Maybe instead of hard-coding these preferences in the search engine, or having it try to guess for you based on your search history, you can opt-in to download and apply such lists of ranking modifiers to your user profile. Those lists would be maintained by 3rd parties and users, just like eg. adblock blacklists and whitelists. For example, Python devs might maintain a list of search terms and associated urls that get boosted, including stack exchange and their own docs. "Learn python" tutorials would recommend you set up your search preferences for efficient python work, just like they recommend you set up the rest of your workflow. Japanese python devs might have their own list that boosts the official python docs and also whatever the popular local equivalent of stackexchange is in Japan, which gets recommended by the Japanese tutorials. People really into 3D printing can compile their own list for 3D printing hobbyists. You can apply and remove any number of these to your profile at a time.

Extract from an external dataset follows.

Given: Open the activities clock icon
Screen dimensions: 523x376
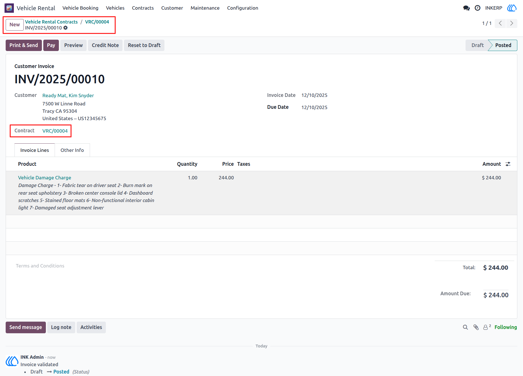Looking at the screenshot, I should pyautogui.click(x=477, y=8).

I like this idea! I think the biggest difficulty with it - which is also probably the most important reason that engines like Google and DDG are currently struggling to return good results - is that the search space is just so enormously large now. The advantage of the suggestion in the blog post is that you trim down the possible results to a handful of "known good" sources.
As I understand it, you'd want to continue to search the whole "unbiased" web, then apply different filters / weights on every search. I really do like the idea, but I imagine we'd be talking about an increase in compute requirements of several orders of magnitude for each search as a result.
Maybe something like this could be made a paid feature, with a certain set of reasonable filters / weights made the default.
This may be a very dumb question, but could the filtering be done client-side? As in, DDG's servers do their thing as normal and return the results, then code is executed on your machine to weight/prune the results according to your preferences.
Maybe this would require too much data to be sent to the client, compared to the usual case where it only needs a page of results at a time. If so, would a compromise be viable, whereby the client receives the top X results and filters those?
This would work if you had a blacklist of domains you didn't want to see. But the idea in the post is closer to a whitelist: the highest priority sites (tier 1) should be set manually, and anything after that should be weighted by how often it's referenced by the tier 1 sites. For a lot of searches you're going to have to pull many results to fill a page with stuff from a small handful of domains, and in fact you might not be able to get them at all. And that's before you start dealing with the weighting issue, which would require quite a bit of metadata to be sent with each request.
I have had a similar idea, what you're proposing is essentially a ranking/filtering customisation. The internet is a big scene, and on this scene we have companies and their products, political parties, ad agencies and regular users. Everyone is fighting for attention, clicks. Google has control over a ranking and filtering system that covers most searches on the internet. FB and Twitter hold another ranking/filtering sweet spot for social networks.
The problem is that we have no say in ranking and filtering. I think it should be customisable both on a personal and community level. We need a way to filter out the crap and surface the good parts on all these sites. I am sure Google wouldn't like to lose control of ranking and filtering, but we can't trust a single company with such an essential function of our society, and we can't force a single editorial view on everyone.
As we have many newspapers, each with its own editorial views, we need multiple search engine curators as well.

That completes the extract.